D’ailleurs, les tirs de barrage permettent à quelques habitués de la maison de passe comme Charlus de pénétrer dans le noir du métro à la quête d’une rencontre réelle — non préparée par Jupien — par conséquent plus excitante, sous prétexte d’échapper aux feux. Dès lors, l’imagination du narrateur transforme le métro, l’espace souterrain parisien, en catacombes où les homosexuels célèbrent leur messe noire :

‘« […] les habitués de Jupien croyant […] goûter au lieu d’un plaisir tout préparé et sédentaire celui d’une rencontre fortuite dans l’inconnu, célébraient, aux grondements volcaniques des bombes, au pied d’un mauvais lieu pompéien, des rites secrets dans les ténèbres des catacombes.  657  »’

Le narrateur n’échappe pas à ce feu du châtiment. Sorti de la maison de passe de Jupien, il ne parvient pas à trouver le chemin à emprunter pour retourner chez lui dans le noir qui suit les tirs de barrage : « je tournais en cercle dans les places noires, d’où je ne pouvais plus sortir.  658  » Margaret Mein pense que Proust suggère ici l’Enfer dantesque 659 . La destruction n’est plus imaginaire, la poétique de la destruction se transforme en poétique de l’enfer. L’« effroyable consommation du matériel de tout genre 660  » risque véritablement de détruire Paris. Ici réside l’apogée de la révolution industrielle. C’est pourquoi le narrateur se sent menacé de mort par l’avion qui lui a semblé un symbole de l’artiste dans Sodome et Gomorrhe II 661 .

CONSIGNES DE L’EXERCICE
1. Dans le passage proposé, quelle lecture Margaret Mein fait-elle de l’errance du narrateur dans les places noires ?
2. D’après le passage proposé, pourquoi des habitués de la maison de passe comme Charlus s’aventurent-ils dans le noir du métro ? Répondez en une à trois phrases.
3. Relevez tous les noms propres de personnes, réelles ou fictives, qui figurent dans le passage proposé.

LIGNES DE DONNÉES

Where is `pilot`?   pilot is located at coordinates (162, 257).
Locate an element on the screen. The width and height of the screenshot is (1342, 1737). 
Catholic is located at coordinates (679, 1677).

CORRIGÉ
1. Elle pense que Proust suggère ici l’Enfer dantesque.

2. Ils y cherchent une rencontre réelle, non préparée par Jupien, et donc plus excitante que le plaisir tout préparé de la maison de passe. Échapper aux feux des tirs de barrage ne leur sert que de prétexte.

3. Charlus, Jupien, Margaret Mein, Proust.